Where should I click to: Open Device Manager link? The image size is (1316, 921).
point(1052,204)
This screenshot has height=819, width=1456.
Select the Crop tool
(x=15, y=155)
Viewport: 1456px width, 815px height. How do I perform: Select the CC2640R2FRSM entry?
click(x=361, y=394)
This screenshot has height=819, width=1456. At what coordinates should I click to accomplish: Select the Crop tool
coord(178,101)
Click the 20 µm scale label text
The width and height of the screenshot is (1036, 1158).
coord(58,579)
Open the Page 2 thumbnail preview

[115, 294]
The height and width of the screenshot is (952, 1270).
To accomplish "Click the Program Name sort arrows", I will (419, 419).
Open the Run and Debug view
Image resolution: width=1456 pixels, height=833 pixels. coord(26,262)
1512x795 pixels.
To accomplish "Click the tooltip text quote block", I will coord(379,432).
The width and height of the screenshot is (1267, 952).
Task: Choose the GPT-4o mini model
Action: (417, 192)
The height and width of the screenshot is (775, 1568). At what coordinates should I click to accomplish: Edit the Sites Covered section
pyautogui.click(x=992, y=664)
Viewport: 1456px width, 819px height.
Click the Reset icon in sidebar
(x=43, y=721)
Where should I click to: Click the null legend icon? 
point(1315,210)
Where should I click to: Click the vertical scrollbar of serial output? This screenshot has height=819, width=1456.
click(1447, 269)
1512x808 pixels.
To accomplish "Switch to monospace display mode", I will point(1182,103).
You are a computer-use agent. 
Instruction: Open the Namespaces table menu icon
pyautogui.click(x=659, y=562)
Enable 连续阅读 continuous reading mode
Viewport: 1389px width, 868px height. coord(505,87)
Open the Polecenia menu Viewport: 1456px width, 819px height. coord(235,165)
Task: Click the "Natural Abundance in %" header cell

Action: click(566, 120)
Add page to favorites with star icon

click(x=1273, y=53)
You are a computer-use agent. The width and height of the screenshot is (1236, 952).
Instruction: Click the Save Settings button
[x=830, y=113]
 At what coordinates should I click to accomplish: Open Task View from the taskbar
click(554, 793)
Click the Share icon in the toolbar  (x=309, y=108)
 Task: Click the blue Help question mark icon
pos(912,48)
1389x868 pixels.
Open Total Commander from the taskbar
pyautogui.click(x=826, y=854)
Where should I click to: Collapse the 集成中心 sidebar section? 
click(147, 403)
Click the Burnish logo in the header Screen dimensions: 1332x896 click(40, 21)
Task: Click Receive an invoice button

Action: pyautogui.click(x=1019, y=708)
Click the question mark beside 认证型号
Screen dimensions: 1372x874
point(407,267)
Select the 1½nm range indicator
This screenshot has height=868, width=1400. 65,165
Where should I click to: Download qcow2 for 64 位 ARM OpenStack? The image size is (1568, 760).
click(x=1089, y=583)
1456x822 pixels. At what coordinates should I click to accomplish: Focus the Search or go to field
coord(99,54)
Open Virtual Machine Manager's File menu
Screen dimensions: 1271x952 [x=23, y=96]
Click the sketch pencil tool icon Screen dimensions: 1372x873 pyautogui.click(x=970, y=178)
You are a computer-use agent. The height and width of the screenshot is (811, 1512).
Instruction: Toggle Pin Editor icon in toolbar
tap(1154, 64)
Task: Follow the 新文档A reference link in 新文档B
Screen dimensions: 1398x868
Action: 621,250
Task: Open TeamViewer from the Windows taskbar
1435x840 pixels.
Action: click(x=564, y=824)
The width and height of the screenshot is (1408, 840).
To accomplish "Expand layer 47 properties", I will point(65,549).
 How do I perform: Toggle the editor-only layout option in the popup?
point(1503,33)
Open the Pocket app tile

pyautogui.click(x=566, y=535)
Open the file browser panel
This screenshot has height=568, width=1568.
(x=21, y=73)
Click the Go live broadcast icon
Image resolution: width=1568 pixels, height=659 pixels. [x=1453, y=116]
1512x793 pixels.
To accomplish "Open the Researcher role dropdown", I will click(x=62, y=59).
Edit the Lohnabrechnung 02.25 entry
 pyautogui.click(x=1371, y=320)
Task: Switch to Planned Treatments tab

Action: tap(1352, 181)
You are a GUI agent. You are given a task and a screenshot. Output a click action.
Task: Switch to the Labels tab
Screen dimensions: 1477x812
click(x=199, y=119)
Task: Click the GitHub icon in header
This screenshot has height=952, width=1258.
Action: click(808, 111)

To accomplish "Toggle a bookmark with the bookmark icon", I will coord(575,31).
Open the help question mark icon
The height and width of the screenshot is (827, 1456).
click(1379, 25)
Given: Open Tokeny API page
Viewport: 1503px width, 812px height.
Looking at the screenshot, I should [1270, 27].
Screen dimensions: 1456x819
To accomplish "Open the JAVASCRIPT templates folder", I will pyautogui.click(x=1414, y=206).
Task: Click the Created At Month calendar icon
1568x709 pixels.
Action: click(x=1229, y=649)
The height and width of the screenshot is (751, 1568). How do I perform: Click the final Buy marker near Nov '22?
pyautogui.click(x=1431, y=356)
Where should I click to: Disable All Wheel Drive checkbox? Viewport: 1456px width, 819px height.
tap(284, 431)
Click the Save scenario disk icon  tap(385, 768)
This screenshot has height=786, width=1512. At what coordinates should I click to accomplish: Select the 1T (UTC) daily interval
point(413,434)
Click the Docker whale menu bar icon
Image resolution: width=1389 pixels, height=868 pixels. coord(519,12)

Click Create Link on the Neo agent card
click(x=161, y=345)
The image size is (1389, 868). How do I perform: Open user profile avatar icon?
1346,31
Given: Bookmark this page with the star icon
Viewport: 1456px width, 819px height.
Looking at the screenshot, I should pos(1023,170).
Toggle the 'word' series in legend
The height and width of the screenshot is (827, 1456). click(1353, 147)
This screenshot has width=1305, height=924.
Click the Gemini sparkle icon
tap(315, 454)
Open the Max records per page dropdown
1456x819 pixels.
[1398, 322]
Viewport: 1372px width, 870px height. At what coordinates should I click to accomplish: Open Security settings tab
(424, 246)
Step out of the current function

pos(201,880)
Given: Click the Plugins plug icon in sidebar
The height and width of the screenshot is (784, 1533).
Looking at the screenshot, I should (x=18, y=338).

· · · ·

Activity: Go through the records above and, whenever a line includes the word "computer", copy it.

Result of this task:
You are a computer-use agent. 
You are a computer-use agent. The width and height of the screenshot is (1236, 952).
You are a computer-use agent. The height and width of the screenshot is (811, 1512).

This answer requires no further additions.